__YOUR TASK__. All of the records below are to be given again word for word, with the pictures removed.
Segment Start: RECORDED DATA
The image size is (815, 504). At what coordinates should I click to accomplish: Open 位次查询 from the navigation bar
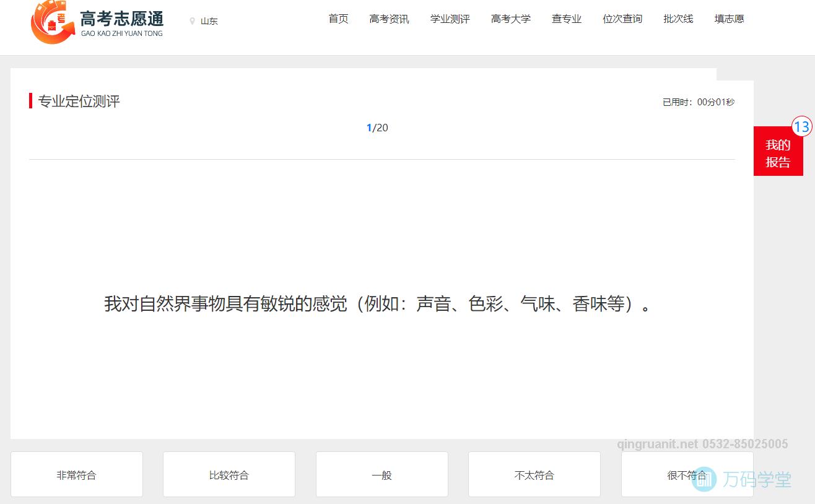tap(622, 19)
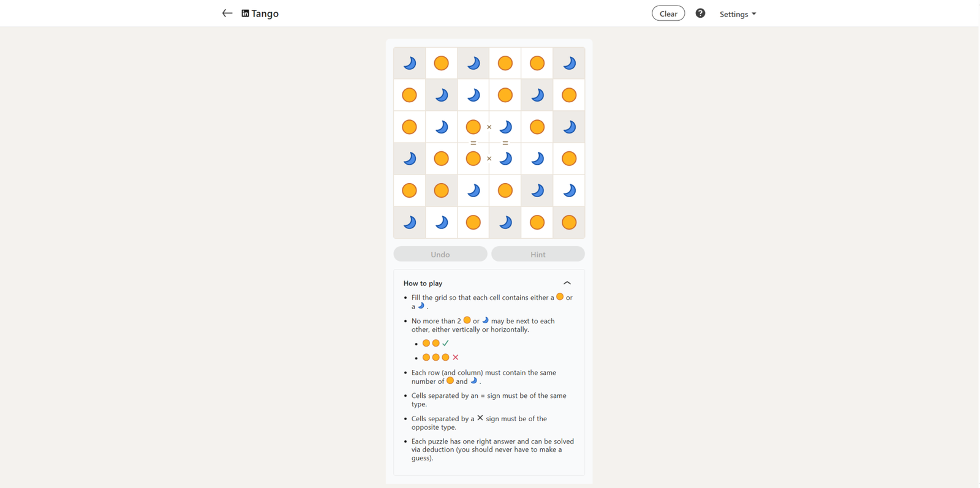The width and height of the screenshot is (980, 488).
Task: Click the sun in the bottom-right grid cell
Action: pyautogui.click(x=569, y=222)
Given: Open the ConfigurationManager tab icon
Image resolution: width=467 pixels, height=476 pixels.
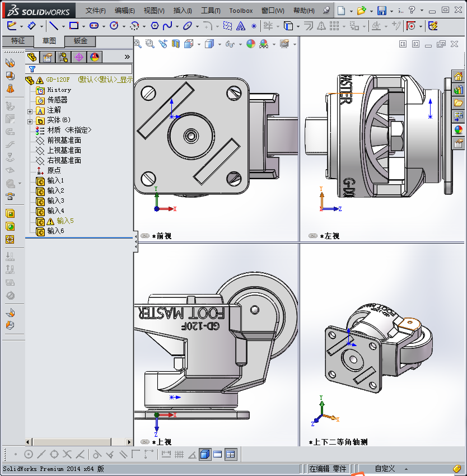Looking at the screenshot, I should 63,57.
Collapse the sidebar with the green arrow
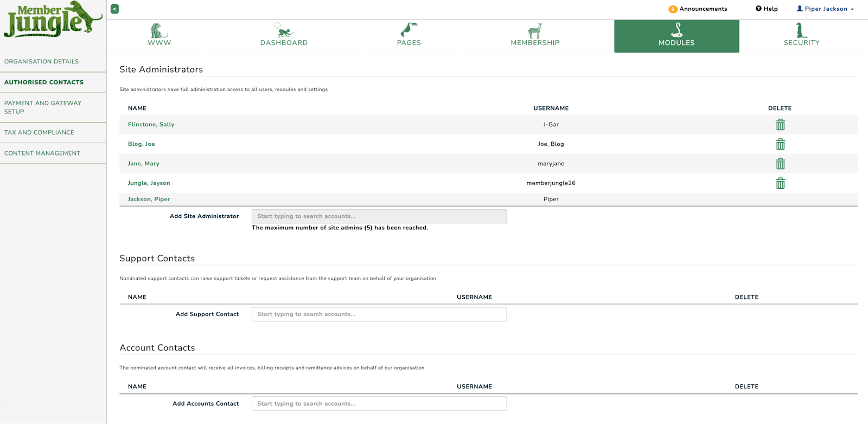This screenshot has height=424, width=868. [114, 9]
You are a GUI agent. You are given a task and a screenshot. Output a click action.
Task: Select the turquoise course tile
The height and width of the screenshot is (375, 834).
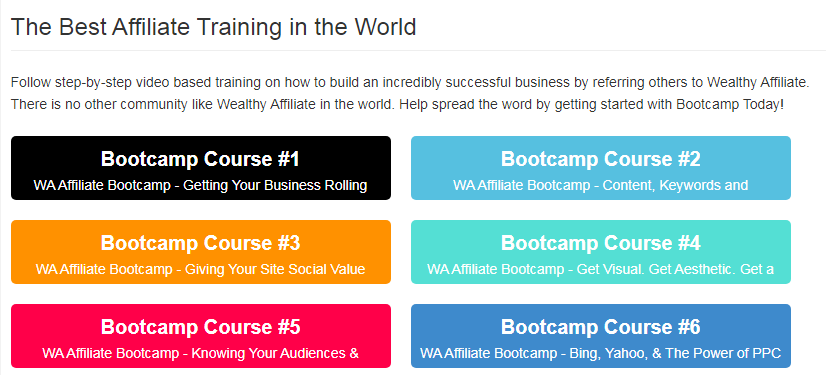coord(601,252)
Segment End: RECORDED DATA
__RESPONSE BOX__.
The image size is (815, 504). At what coordinates should I click to accomplish: Open 位次查询 from the navigation bar
tap(622, 19)
The width and height of the screenshot is (980, 488).
Task: Click the sun in the bottom-right grid cell
Action: pyautogui.click(x=569, y=222)
Given: Open the ConfigurationManager tab icon
Image resolution: width=467 pixels, height=476 pixels.
Looking at the screenshot, I should 63,57.
Collapse the sidebar with the green arrow
This screenshot has height=424, width=868. [114, 9]
You are a GUI agent. You are given a task and a screenshot. Output a click action.
Task: Select the turquoise course tile
The height and width of the screenshot is (375, 834).
coord(601,252)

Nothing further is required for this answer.